Application of a Neisseria meningitidis antigen microarray to identify candidate vaccine proteins from a human Phase I clinical trial

Meningococcal meningitis is a rare but serious condition affecting mainly children and young adults. Outer membrane vesicles (OMV) from Neisseria meningitidis have been used successfully as vaccines against the disease, although they only provide protection against a limited number of the many existing variants. There have been many attempts to identify suitable protein antigens for use in defined vaccines that provide broad protection against the disease, such as that leading to the development of the four component 4CMenB vaccine. We previously reported the use of a protein antigen microarray to screen for IgG antibodies in sera derived from human recipients of an OMV-based vaccine, as part of a Phase I clinical trial. Here, we show that computational methods can be used to cluster antigens that elicit similar responses in the same individuals. Fitting of IgG antibody binding data to 4,005 linear regressions identified pairs of antigens that exhibited significant correlations. Some were from the same antigens in different quaternary states, whilst others might be correlated for functional or immunological reasons.
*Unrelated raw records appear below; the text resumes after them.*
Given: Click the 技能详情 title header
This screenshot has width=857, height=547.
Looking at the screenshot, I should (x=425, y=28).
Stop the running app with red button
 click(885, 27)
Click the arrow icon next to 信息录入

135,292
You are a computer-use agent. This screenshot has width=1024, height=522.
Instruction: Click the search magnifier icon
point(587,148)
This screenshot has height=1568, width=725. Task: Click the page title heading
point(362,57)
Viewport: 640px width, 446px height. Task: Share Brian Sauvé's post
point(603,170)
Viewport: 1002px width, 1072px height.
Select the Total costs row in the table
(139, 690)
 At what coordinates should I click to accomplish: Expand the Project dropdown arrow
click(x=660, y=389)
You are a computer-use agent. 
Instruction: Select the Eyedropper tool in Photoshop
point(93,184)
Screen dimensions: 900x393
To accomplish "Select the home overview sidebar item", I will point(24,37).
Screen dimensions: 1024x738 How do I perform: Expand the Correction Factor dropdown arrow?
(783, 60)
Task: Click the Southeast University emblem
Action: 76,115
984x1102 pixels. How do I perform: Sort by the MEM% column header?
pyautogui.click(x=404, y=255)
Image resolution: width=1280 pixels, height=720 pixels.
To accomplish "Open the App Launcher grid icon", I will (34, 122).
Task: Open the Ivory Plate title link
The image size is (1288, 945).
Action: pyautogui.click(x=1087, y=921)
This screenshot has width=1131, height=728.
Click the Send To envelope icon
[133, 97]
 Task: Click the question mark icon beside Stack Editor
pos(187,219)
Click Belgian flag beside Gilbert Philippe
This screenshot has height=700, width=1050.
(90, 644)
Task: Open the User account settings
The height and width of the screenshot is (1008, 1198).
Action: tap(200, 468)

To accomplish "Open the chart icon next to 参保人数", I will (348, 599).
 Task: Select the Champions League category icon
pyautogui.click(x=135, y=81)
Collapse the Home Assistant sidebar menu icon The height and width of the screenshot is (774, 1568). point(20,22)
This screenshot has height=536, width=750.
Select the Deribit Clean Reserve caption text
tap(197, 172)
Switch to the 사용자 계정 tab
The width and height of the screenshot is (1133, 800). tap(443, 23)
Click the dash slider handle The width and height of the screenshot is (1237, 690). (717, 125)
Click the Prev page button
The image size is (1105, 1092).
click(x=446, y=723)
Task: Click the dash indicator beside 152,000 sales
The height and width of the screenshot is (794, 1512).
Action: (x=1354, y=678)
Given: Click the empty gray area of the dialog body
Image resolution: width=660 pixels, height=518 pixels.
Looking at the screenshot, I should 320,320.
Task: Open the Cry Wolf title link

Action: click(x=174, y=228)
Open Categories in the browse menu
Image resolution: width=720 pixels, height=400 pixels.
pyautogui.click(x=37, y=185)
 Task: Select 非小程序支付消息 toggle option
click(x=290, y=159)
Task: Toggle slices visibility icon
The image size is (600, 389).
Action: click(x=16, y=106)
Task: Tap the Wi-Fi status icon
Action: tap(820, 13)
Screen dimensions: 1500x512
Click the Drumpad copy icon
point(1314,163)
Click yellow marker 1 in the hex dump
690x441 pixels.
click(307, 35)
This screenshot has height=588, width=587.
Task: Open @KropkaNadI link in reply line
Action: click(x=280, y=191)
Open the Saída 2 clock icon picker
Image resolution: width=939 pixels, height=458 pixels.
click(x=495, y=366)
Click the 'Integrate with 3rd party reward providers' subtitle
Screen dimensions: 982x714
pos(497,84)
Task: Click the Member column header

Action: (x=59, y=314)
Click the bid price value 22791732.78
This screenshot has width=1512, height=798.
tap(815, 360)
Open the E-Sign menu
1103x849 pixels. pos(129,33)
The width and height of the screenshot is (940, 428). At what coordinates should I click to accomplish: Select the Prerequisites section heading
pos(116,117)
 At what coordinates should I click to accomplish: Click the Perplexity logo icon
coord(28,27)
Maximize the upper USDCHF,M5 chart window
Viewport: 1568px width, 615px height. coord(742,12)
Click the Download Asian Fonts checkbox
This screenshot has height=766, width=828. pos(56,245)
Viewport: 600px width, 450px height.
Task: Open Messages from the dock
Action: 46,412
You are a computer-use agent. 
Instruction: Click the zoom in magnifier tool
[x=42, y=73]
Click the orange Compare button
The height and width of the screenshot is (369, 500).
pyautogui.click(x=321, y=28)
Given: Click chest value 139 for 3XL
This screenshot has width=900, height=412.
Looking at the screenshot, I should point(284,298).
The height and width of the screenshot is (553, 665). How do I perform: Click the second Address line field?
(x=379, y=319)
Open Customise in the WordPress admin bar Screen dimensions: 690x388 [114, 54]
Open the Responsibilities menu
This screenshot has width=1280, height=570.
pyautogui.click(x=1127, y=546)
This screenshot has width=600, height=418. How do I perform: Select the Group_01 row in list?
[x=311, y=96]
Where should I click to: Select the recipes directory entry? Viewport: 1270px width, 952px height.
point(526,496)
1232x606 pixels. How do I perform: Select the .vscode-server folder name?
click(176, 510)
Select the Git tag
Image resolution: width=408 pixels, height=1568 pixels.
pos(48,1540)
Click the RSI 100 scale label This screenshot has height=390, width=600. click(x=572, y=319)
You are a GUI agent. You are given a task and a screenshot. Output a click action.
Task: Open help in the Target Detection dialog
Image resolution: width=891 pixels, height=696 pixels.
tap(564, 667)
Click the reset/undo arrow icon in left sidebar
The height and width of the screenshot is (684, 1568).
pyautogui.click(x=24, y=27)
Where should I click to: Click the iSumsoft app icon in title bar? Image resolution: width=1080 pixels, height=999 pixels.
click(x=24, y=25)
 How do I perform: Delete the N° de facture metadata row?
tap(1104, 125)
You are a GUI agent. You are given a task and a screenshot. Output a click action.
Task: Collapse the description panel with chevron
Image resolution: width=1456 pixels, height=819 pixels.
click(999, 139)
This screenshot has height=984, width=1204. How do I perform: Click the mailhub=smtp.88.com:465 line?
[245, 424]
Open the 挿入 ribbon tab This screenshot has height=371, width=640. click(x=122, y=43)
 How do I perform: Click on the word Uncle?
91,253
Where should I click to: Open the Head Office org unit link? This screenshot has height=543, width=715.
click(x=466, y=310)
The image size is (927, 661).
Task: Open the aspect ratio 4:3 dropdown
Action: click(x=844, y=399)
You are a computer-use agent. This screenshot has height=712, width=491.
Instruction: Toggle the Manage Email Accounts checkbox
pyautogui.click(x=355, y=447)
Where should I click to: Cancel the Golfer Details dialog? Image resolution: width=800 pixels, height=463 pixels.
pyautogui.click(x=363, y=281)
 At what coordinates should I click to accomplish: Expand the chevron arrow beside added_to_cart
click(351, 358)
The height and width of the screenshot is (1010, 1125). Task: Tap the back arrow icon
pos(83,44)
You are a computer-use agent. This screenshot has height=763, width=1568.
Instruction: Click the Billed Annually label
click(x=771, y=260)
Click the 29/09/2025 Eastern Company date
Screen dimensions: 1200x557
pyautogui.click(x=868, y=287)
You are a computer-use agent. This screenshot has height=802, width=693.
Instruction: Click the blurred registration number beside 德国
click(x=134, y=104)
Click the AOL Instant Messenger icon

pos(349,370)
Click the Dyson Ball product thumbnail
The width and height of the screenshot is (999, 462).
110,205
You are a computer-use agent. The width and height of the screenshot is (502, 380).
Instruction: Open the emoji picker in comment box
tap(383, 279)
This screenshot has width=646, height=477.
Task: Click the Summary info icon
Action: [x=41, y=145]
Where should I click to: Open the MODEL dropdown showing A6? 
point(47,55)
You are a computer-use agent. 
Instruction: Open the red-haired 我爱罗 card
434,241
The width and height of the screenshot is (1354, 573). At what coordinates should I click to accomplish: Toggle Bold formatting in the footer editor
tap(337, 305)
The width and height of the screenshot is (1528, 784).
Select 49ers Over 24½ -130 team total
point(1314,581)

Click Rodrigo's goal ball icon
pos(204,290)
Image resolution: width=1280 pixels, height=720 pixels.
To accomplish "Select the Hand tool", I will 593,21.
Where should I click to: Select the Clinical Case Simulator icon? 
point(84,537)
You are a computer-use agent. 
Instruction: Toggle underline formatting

We also conducted statistical analyses to examine correlations between individual serum bactericidal antibody (SBA) titres and IgG reactivity against specific antigens. Both Kendall’s tau and Spearman’s rank correlation coefficient statistics identified specific antigens that correlated with log(SBA) titre in five different isolates. The principal antigens identified were PorA and PorB, RmpM, OpcA, and the type IV pilus assembly secretin, PilQ. Other minor antigens identified included a lipoprotein, two proteins from the BAM complex and the efflux channel MtrE. Our results suggest that consideration of the entire antigen composition, and allowance for potential interaction between antigens, could be valuable in designing future meningococcal vaccines. Such an approach has the advantages that it uses data derived from human, rather than animal, immunization and that it avoids the need to screen individual antigens.